In case of epidermis, increase in the size of an internal organ results from an increase in cell size or in cell number or sometimes both. The increase in volume of internal structures especially the fat body is limited by the cuticle. In holometabolous insects, larvae with soft, folded cuticle, considerable growth is possible. The extension of the abdomen by unfolding inter-segmental membranes occurs in species with more rigid cuticles. In grasshoppers, and probably in some other insects, some growth of internal organs occurs at the expense of air sacs which become increasingly compressed during each developmental stage. The fat body of larval Aedes grows by an increase in cell number. In Drosophila, most of the tissues have constant number of cells and grow by cell enlargement. This enlargement is accompanied by endomitosis. In the midgut, both processes occur, the epithelial cells enlarge, but ultimately breakdown during secretion and each is replaced by two or more cells derived from the regenerative cells. In some insects the whole of the midgut epithelium is replaced at intervals by regenerative cells. In general, it appears that tissues which are destroyed at metamorphosis grow by cell enlargement while those that persist in the adult grow by cell multiplication.
The development of Malpighian tubules varies. In Orthopteroid orders, Malpighian tubules increase in number throughout the larval life. The primary tubules arise as diverticula from the proctodeum in the embryo. There are four primary tubules in Blatta, some insects have six. Secondary tubules develop later, largely post-embryonically. For example, Schistocerca Stal has six primary tubules, but twelve more are added before the larva hatches and more develop in each larval stage up to the adult. Secondary tubules appear as buds at the beginning of each larval stage, but after their initial development they increase in length without further cell division as a result of an increase in cell size. In holometabolous insects, the number of Malpighian tubules remains constant throughout their larval life but tubules increase in length by increasing their cell size and by cell rearrangement.

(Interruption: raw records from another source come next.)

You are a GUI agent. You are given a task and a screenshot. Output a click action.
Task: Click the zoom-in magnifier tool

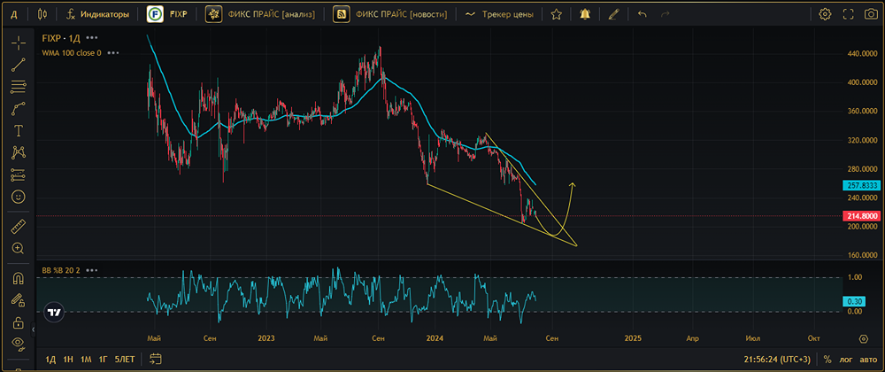click(x=18, y=249)
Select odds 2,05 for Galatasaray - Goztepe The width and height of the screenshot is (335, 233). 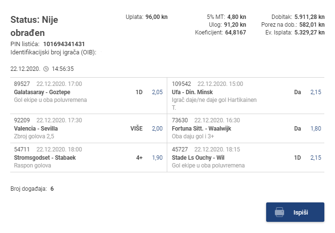[x=157, y=92]
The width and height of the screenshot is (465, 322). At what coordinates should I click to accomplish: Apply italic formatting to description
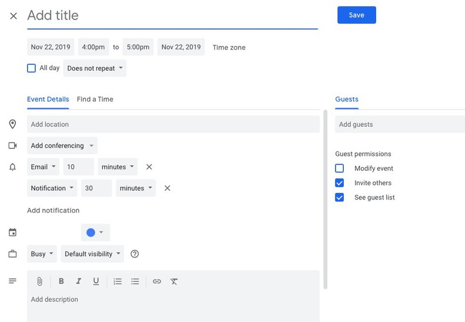(x=78, y=281)
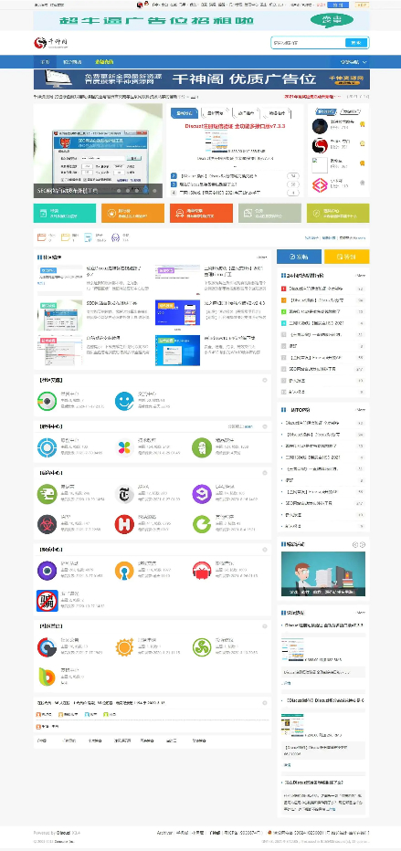Click the first item in blue navigation bar
Screen dimensions: 401x851
45,62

Many animals possess a distinct immature developmental form (e.g.) in case of insects larval forms are distinct during developmental period. The immature forms are much more adapted to environmental conditions than adults and consume more food to undergo the process of transition from immature to adult form. Larval stages undergo metamorphosis in which they usually change in shape, size and organization to form an adult. These changes are triggered and monitored by hormones such as juvenile hormone. Class Insecta is characterized by four different patterns of growth and development i.e., Ametabolous, Paurometabolous, Hemimetabolous and Holometabolous. Each pattern is characterized by specific morphological and hormonal changes. Insect larvae are broadly classified into four groups: Protopod larva, polypod larva, oligopod larva and apodous larva.

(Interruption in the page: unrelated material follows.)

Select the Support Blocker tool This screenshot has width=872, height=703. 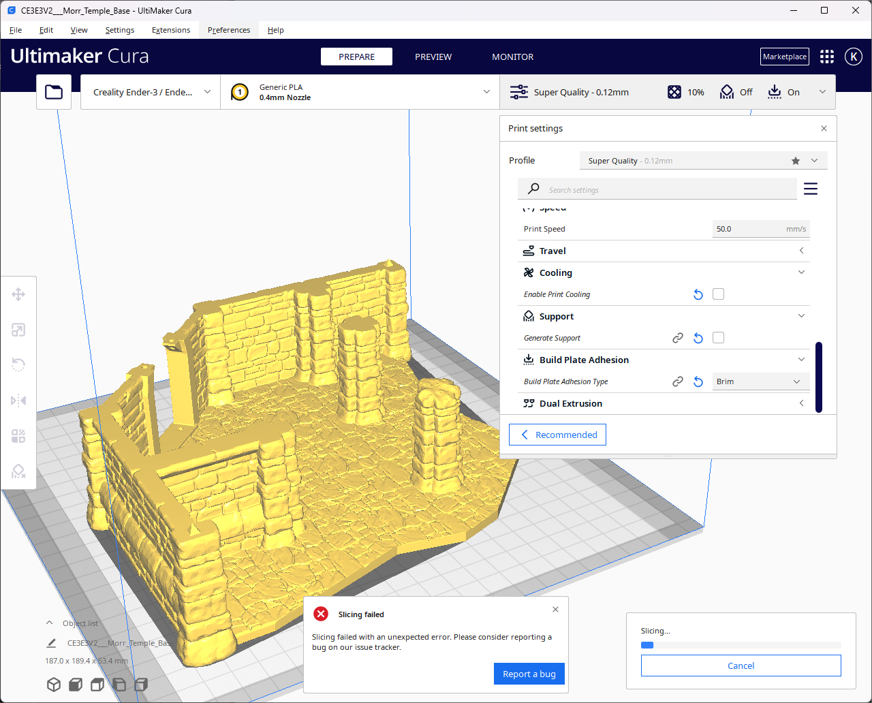click(x=18, y=471)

During the process of molting, the insect larvae molt with number of times. The number of instars varies across insect species. The environmental conditions like temperature, humidity, photoperiod along with other factors such as sex, inheritance, food quality and quantity affect the number of instars. Some insects can regenerate their lost appendages before the production of molting hormone. Regeneration can be seen in larval forms of Blattodea, Phasmatodea, some hemipterans and orthopterans. Larval development is also marked by significant changes in the sensory system in hemimetabolous insects. Mechanoreceptors, chemoreceptors are added along with the increase in size of muscles.
Larval development is a significant phase in the development history of an insect which molts and physiologically change the insect to adjust in different environmental conditions and habitats.